Why do I want to stream?
I asked Nixxiom (my favorite streamer, him and Laputyn, his wonderful wife) in chat today about streaming. I've been watching a lot of streams and the insane amount of trolls was making me want to back off. But he had a few great words of wisdom (that nobody clipped, damnit) - boiling down to the fact that I'll have my inner circle of family and friends that I'll be streaming for, and the opinions of some little jerkface a continent and ocean away really won't matter. Their opinions DON'T matter. He's right. The little trolls coming can be dealt with by mods, me, or just ignored.
I already know what a lot of them are going to say. I'm ready for those comments for sure. So again, knowing that this torrent of stupidity will be heading at me, why do I want to stream?
In nearly every stream I've watched, what I see is people crying out for family, for attention, for calm, for peace, for something. Not the streamers (though some of them also to be sure), but the people chatting in streams. Everyone is freaking lonely and filled with anxiety. Everyone is just stressed the hell out. This world is becoming more stressful, and people are becoming more lonely. They log on to try to relax and connect, and they're usually blasted with a wave of terrible news, toxic personalities, and a wall of - let's be honest - shit.
I want to stream an oasis away from that. I am scripting right now. Light scripting, as in what I'll be doing every segment. I won't be taking about that yet, but it won't be an ASMR chill stream. It's going to be a stream with a grandma.
If I have 20 regular viewers in a year, I'll be happy. I'm certainly not streaming for money. My husband and I are very lucky in our lives in that he has an outstanding job, so we have a roof over our heads that's paid for, a wonderful family and friends, beautiful and quirky animals, a forest to live in, and food in our stomachs. What I want to do is share that with people virtually - that life can be peaceful, and has many GOOD things in it also. People have to remember the good again. I want to help them bring some of that peace into their own lives. I want them to know that people are still out here who DO care. For every jerk a continent and ocean away, there's someone ready to do an oral defense of a dissertation and is scared, or someone who's lost their job and is worried, or someone who's been stricken with an illness, or someone who's lost someone and is drowning in their grief - there is not one life out there without problems. Not one.
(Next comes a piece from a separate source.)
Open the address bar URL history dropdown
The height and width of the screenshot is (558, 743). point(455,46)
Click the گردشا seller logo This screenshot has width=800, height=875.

I won't be dispensing advice a lot, I won't be a "Dear Abby" stream. Instead I'm just going to do other things to show some positive sides of life. I will chat happily with friends and family, and if others want to be included in that community, however extended, that's what I'd like to be. The virtual comfy grandma. We'll do silly activities, fun stuff, and happy stuff. (And geeky!!) The virtual living room will be open and I want it to be warm and welcoming. It won't be saccharine - my son is catching up on Game of Thrones and says I remind him of Olenna Tyrell (yeesh - better than Cersei though!), but it will be a "home". For the outcasts from the outcasts - for people considered to "old" to be streaming or watching, or too "normie", or too "uncool" even among the uncool, there will be a place to come and just relax and enjoy. No knowledge of Aniki will be required. The word "scuffed" can or cannot be used at viewer discretion. You can vape or not vape, nobody is going to judge or care. Anime knowledge or not, nobody will care. The idea is to be yourself, and stop worrying that you have to be a "Chad" or that you're an "incel" or whatever the hell the other geeks are saying to try to bring people down or make them feel left out. Just be yourself and be welcome and have fun, even if it's "uncool".
That's why I'm streaming. For the lonely everywhere. For the engineers stuck living in their RVs all over the Bay Area just trying to get by and feeling out of place. For the kid who's chubby and bullied even in an age where there's supposedly "No Bullying" (my huge ass, there's no bullying). For the gentle quiet soul who enjoys playing Stardew Valley and suffers extreme social anxiety. For the person new to the US from India trying to work in the Bay and misses their family. For the lonely person in Wyoming who doesn't hunt. For the lonely person in Alaska who does. For the hyper cool dude in Denmark who secretly just wants to have a cup of cocoa and read, but who has to be seen as always "on" and powerful. For the roadies and band members stuck in their buses missing home and forgetting what town they're in. For the trucker playing mobile games who's in a Flying J parking lot away from his family all the time. For the quiet lonely person in their apartment in London who feels somehow out of phase with the world today. For the elderly person who doesn't understand any of the culture of Twitch but stumbled upon it and uses it to fill their empty flat because it's been weeks since the kids called.
That's why I'm streaming. For a sense of home and warmth for people who would like that.